**Your instructions**
Pictures do not belong in the copy; restate the records below word for word.

(Screenshot grounding data)
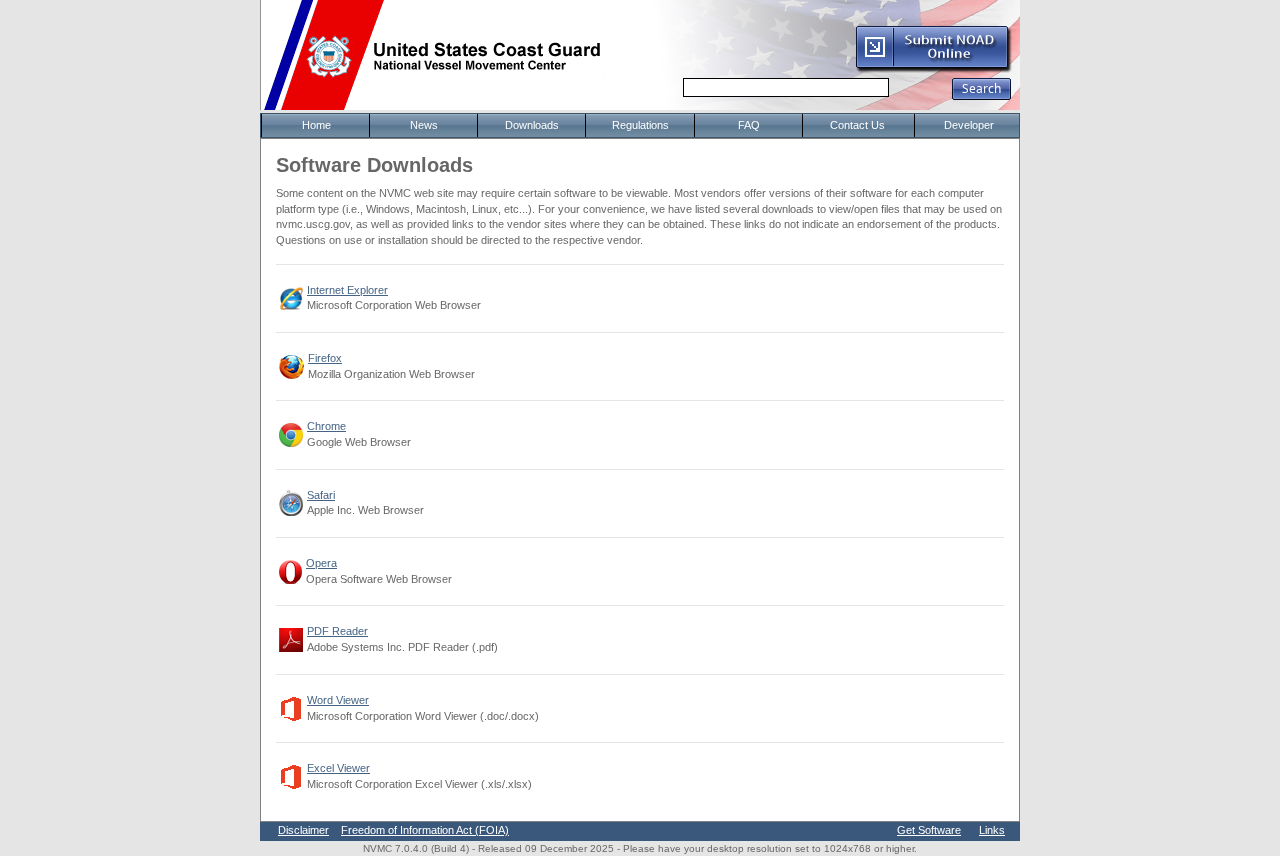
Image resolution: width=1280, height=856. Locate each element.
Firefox (325, 358)
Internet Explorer (347, 290)
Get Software (929, 830)
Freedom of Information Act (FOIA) (425, 830)
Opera (321, 563)
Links (992, 830)
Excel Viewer (338, 768)
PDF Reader (337, 631)
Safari (321, 495)
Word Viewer (338, 700)
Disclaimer (303, 830)
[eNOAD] (933, 69)
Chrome (326, 426)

**Exercise solution**
Image resolution: width=1280, height=856. Locate each element.
Firefox (325, 358)
Internet Explorer (347, 290)
Get Software (929, 830)
Freedom of Information Act (FOIA) (425, 830)
Opera (321, 563)
Links (992, 830)
Excel Viewer (338, 768)
PDF Reader (337, 631)
Safari (321, 495)
Word Viewer (338, 700)
Disclaimer (303, 830)
[eNOAD] (933, 69)
Chrome (326, 426)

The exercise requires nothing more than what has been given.